The temptation to possess such a type of ammunition could not avoid the USSR. In the year 1939, a bursting (expansive) bullet DD was recommended for adoption by the Red Army. This bullet consisted of a shell with cuts on the top, a lead core, and a special ballistic tip made of plastic. Production of these bullets was deployed on the basis of the plant number XXUMX. Factory workers were able to master the production of these bullets, but used off-spec plastics for their release, which led to the fact that mass-produced bullets could not pass the tests.

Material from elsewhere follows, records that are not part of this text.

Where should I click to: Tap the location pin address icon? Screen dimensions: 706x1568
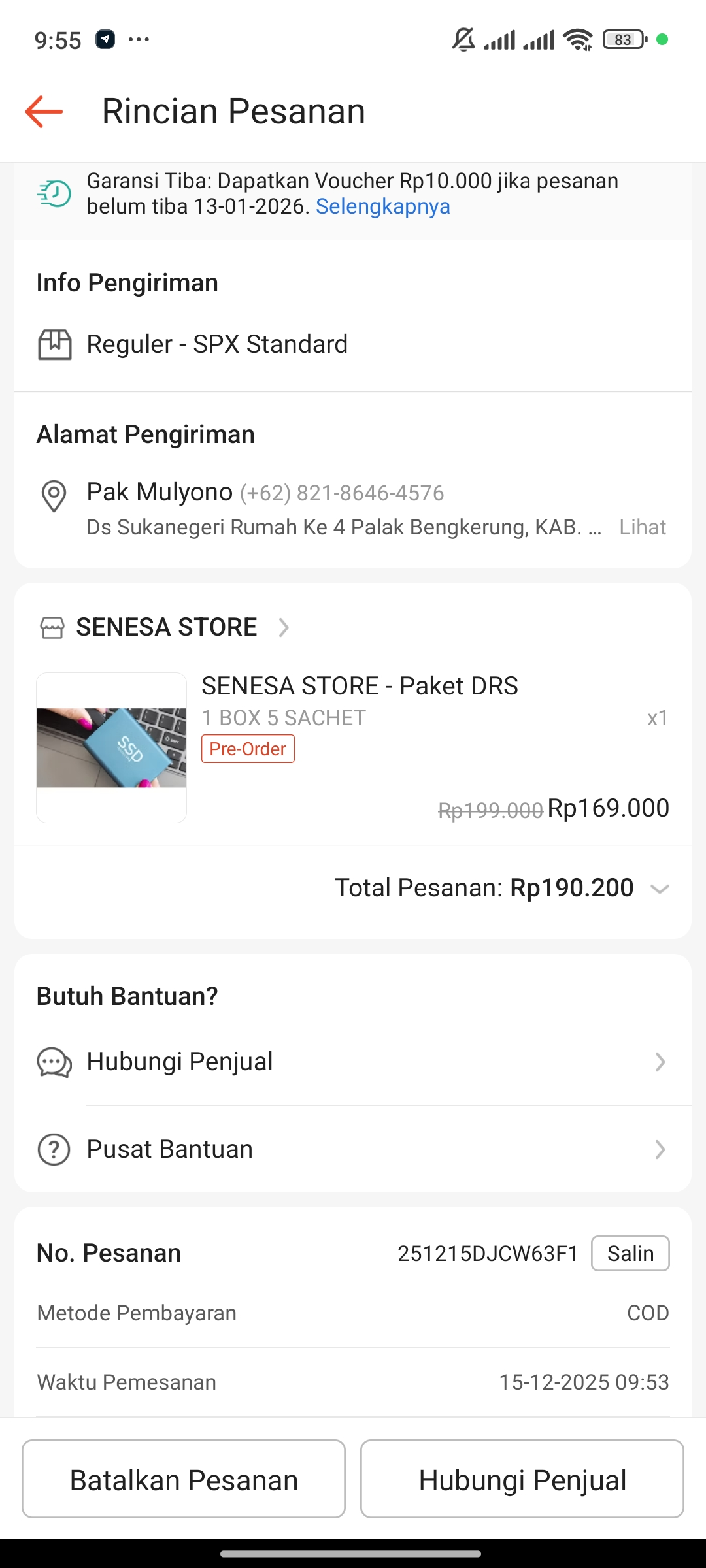pos(54,496)
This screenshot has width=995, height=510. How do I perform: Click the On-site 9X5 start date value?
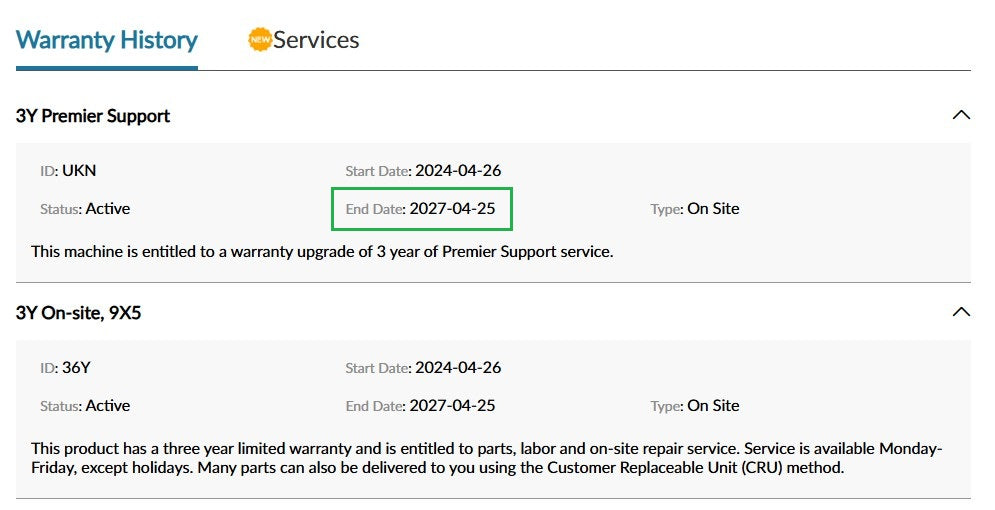(458, 367)
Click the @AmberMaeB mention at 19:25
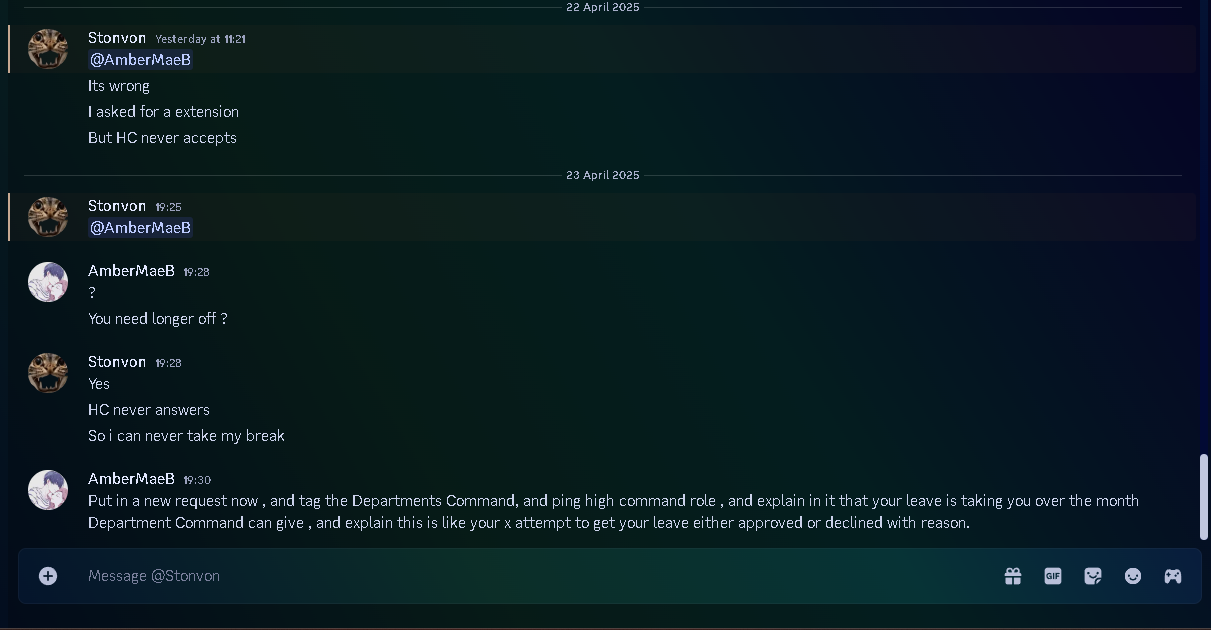 coord(141,228)
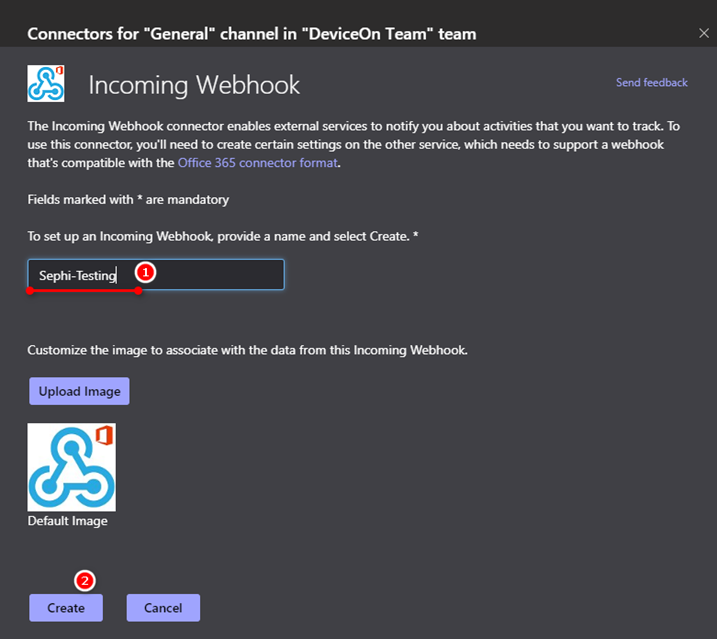Click Create to set up the webhook
Screen dimensions: 717x639
(x=65, y=608)
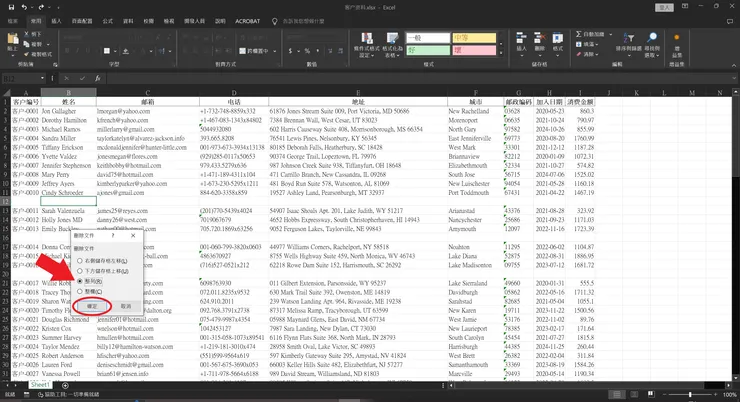Select the 整欄 radio option
740x402 pixels.
pos(80,292)
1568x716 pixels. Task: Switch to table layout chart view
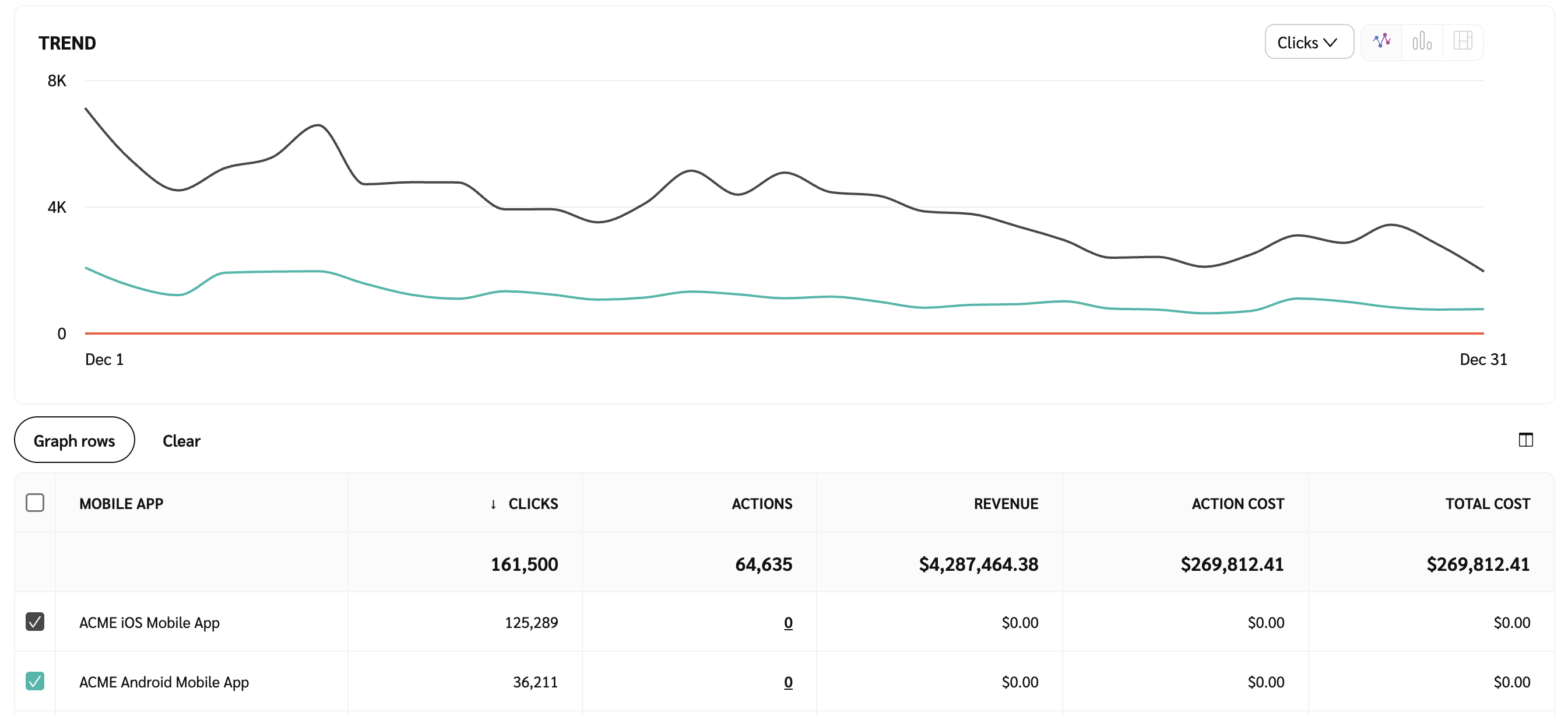(x=1462, y=41)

During the war, in the 1942 year, the plant tested the DD bullet of a simplified design that did not have a ballistic tip. Such a bullet did not meet the requirements of peacetime in terms of sensitivity, but given the simplicity of its release and the design as a whole, as well as the satisfactory results on the accuracy of shooting and matching the trajectory with ordinary bullets, DD was approved for adoption.
The DD bullet later became the basis for the creation of a similar ammunition - 7,62-mm assault rifle cartridge 1943 model of the year. This cartridge has received the designation P-44. After carrying out a series of tests for explosive action, the maximum range was established at which the expansive action of the bullet manifested itself, it was 300 meters. At large distances, the P-44 did not deform when a target was hit, acting like a normal bullet. The P-44 bullet was not put into service due to the discrepancy with the desired performance characteristics (explosive effect at a distance of up to 500 meters).
Despite the ban on the use of the military, these bullets have not lost their relevance in the XXI century. They are necessary to solve those problems where the determining factor is the high stopping power of the ammunition, and not the firing range (pistols, hunting rifles). The use of dum-dum bullets in hunting weapons seems to be preferable, since they rarely leave wounded animals (wounded animals that after some time are doomed to death). These qualities have made expansive ammunition very common for police operations and civilian short-barreled weapons. It is important for the policeman to have a high stopping action, which is combined with an extremely low probability of hitting the target, which, in turn, reduces the risk of offending bystanders.